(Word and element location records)
%%

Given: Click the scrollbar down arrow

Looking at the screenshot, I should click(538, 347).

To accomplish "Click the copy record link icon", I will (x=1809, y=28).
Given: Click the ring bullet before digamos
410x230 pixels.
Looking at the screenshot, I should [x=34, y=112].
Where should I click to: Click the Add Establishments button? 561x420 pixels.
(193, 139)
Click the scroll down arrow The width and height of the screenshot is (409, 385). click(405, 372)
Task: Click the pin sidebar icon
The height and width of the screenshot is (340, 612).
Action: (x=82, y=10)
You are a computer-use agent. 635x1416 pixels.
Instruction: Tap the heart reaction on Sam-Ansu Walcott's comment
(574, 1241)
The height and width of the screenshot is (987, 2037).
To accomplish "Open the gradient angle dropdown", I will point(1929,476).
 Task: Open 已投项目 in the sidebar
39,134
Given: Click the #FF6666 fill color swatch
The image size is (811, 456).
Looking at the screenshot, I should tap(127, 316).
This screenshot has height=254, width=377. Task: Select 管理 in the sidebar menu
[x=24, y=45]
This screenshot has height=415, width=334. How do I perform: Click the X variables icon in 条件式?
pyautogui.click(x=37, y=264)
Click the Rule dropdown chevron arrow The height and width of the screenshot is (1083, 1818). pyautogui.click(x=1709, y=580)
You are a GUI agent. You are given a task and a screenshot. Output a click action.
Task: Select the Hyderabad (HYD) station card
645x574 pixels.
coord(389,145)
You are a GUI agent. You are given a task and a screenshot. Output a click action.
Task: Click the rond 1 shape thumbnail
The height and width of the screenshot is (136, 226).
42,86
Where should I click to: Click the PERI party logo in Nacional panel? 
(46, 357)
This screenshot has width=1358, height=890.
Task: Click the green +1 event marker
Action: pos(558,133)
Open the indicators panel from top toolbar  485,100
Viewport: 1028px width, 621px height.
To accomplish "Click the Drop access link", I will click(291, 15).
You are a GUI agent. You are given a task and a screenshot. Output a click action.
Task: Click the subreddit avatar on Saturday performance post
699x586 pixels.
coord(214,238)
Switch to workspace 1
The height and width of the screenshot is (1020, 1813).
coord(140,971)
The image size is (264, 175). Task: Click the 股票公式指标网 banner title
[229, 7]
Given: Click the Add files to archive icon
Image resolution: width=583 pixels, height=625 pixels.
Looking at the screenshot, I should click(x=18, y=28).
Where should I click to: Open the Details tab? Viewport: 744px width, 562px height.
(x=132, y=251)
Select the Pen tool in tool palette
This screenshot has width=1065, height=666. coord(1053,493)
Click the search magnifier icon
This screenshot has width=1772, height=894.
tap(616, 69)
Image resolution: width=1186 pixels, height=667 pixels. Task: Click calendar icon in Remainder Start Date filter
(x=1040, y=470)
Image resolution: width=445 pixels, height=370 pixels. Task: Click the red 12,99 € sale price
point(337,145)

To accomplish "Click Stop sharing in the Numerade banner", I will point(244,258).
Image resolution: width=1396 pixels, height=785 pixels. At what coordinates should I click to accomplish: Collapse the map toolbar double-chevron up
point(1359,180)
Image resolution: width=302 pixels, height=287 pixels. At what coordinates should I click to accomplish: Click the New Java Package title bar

%%

**Goal:**
Rewrite all of the rows above as a numbered list, dropping any blank lines.

**Answer to the exercise:**
1. Given: Click the scrollbar down arrow
2. Looking at the screenshot, I should click(538, 347).
3. To accomplish "Click the copy record link icon", I will (x=1809, y=28).
4. Given: Click the ring bullet before digamos
5. 410x230 pixels.
6. Looking at the screenshot, I should [x=34, y=112].
7. Where should I click to: Click the Add Establishments button? 561x420 pixels.
8. (193, 139)
9. Click the scroll down arrow The width and height of the screenshot is (409, 385). click(405, 372)
10. Task: Click the pin sidebar icon
11. The height and width of the screenshot is (340, 612).
12. Action: (x=82, y=10)
13. You are a computer-use agent. 635x1416 pixels.
14. Instruction: Tap the heart reaction on Sam-Ansu Walcott's comment
15. (574, 1241)
16. The height and width of the screenshot is (987, 2037).
17. To accomplish "Open the gradient angle dropdown", I will point(1929,476).
18.  Task: Open 已投项目 in the sidebar
19. 39,134
20. Given: Click the #FF6666 fill color swatch
21. The image size is (811, 456).
22. Looking at the screenshot, I should tap(127, 316).
23. This screenshot has height=254, width=377. Task: Select 管理 in the sidebar menu
24. [x=24, y=45]
25. This screenshot has height=415, width=334. How do I perform: Click the X variables icon in 条件式?
26. pyautogui.click(x=37, y=264)
27. Click the Rule dropdown chevron arrow The height and width of the screenshot is (1083, 1818). pyautogui.click(x=1709, y=580)
28. You are a GUI agent. You are given a task and a screenshot. Output a click action.
29. Task: Select the Hyderabad (HYD) station card
30. 645x574 pixels.
31. coord(389,145)
32. You are a GUI agent. You are given a task and a screenshot. Output a click action.
33. Task: Click the rond 1 shape thumbnail
34. The height and width of the screenshot is (136, 226).
35. 42,86
36. Where should I click to: Click the PERI party logo in Nacional panel? 
37. (46, 357)
38. This screenshot has width=1358, height=890.
39. Task: Click the green +1 event marker
40. Action: pos(558,133)
41. Open the indicators panel from top toolbar  485,100
42. Viewport: 1028px width, 621px height.
43. To accomplish "Click the Drop access link", I will click(291, 15).
44. You are a GUI agent. You are given a task and a screenshot. Output a click action.
45. Task: Click the subreddit avatar on Saturday performance post
46. 699x586 pixels.
47. coord(214,238)
48. Switch to workspace 1
49. The height and width of the screenshot is (1020, 1813).
50. coord(140,971)
51. The image size is (264, 175). Task: Click the 股票公式指标网 banner title
52. [229, 7]
53. Given: Click the Add files to archive icon
54. Image resolution: width=583 pixels, height=625 pixels.
55. Looking at the screenshot, I should click(x=18, y=28).
56. Where should I click to: Open the Details tab? Viewport: 744px width, 562px height.
57. (x=132, y=251)
58. Select the Pen tool in tool palette
59. This screenshot has width=1065, height=666. coord(1053,493)
60. Click the search magnifier icon
61. This screenshot has width=1772, height=894.
62. tap(616, 69)
63. Image resolution: width=1186 pixels, height=667 pixels. Task: Click calendar icon in Remainder Start Date filter
64. (x=1040, y=470)
65. Image resolution: width=445 pixels, height=370 pixels. Task: Click the red 12,99 € sale price
66. point(337,145)
67. To accomplish "Click Stop sharing in the Numerade banner", I will point(244,258).
68. Image resolution: width=1396 pixels, height=785 pixels. At what coordinates should I click to accomplish: Collapse the map toolbar double-chevron up
69. point(1359,180)
70. Image resolution: width=302 pixels, height=287 pixels. At what coordinates should I click to accomplish: Click the New Java Package title bar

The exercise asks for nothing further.